Feedback from leaders showed they worked to ensure all clinical correspondence and tasks were up to date. They told us they had a system to ensure where staff recently left the practice their task were redistributed. The practice leaders told us they had acted upon resolving any pending tasks previously allocated to the person that no longer worked at the practice.

The series of searches we completed on the practice’s clinical records system to review if the practice was delivering care and treatment in line with best practice showed patients prescribed high-risk medicine or medicines that required regular monitoring was in the majority of cases, completed according to best practice guidance. There was a system and named staff who oversaw the different audits to support safe care and treatment. The clinical searches did not identify any significant gaps in the monitoring of patients with long term conditions. However, in some cases care and treatment was not delivered in line with current legislation, standards, and evidence-based guidance. We reviewed a sample of 5 out of 22 patients with asthma, who have had 2 or more courses of rescue steroids in the last 12 months and found none had been followed up. We identified patients with chronic kidney disease stage 3, 4 or 5 who had not had the required monitoring in the last 9 months. The practice responded promptly to our feedback. They submitted a comprehensive response shortly after the review with the details of work that clinical staff had completed regarding the identified patients, including recalling patients for monitoring and reviews, whilst strengthening the recall systems and processes to enable them to deliver safe care and treatment or making improvements to their systems and processes to enable them to deliver safe care and treatment.

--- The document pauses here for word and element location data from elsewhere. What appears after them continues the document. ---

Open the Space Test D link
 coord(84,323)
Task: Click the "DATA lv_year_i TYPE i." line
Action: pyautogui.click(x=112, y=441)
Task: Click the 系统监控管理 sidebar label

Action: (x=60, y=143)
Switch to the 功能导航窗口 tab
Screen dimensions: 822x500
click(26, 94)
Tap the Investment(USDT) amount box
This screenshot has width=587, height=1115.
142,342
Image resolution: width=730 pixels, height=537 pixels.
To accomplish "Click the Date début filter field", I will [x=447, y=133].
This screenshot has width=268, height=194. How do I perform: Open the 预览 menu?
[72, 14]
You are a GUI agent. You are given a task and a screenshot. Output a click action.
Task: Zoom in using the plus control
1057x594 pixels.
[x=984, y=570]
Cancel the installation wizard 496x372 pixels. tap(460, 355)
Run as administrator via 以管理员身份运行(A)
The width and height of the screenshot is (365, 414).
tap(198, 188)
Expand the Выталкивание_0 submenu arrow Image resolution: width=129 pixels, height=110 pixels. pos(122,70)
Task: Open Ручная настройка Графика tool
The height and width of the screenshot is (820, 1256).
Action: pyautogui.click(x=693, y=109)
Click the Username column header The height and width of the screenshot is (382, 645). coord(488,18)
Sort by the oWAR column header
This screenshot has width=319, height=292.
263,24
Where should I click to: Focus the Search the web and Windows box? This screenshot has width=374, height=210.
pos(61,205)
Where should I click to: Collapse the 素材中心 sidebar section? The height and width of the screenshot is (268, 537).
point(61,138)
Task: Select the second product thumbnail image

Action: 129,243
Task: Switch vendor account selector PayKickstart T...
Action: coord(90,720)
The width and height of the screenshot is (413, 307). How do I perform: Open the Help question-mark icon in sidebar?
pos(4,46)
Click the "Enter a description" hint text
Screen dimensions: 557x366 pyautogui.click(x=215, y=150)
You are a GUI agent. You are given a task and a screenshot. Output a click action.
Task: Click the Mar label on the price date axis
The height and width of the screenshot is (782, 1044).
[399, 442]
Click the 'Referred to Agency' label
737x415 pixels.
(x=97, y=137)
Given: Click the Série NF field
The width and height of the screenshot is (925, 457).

People has access to appropriate health checks and assessments, and they were directed to relevant services when they needed extra support. For example, patients assessed as at risk of developing a long-term condition. People were encouraged to be involved in monitoring and managing their own health and were being referred, if appropriate to the social prescriber who worked with all member practices in the local PCN.

How staff, teams and services work together

Score: 3

We did not look at How staff, teams and services work together during this assessment. The score for this quality statement is based on the previous rating for Effective.

Supporting people to live healthier lives

Score: 3

We did not look at Supporting people to live healthier lives during this assessment. The score for this quality statement is based on the previous rating for Effective.

Monitoring and improving outcomes

Score: 3

We did not look at Monitoring and improving outcomes during this assessment. The score for this quality statement is based on the previous rating for Effective.

We did not look at Consent to care and treatment during this assessment. The score for this quality statement is based on the previous rating for Effective.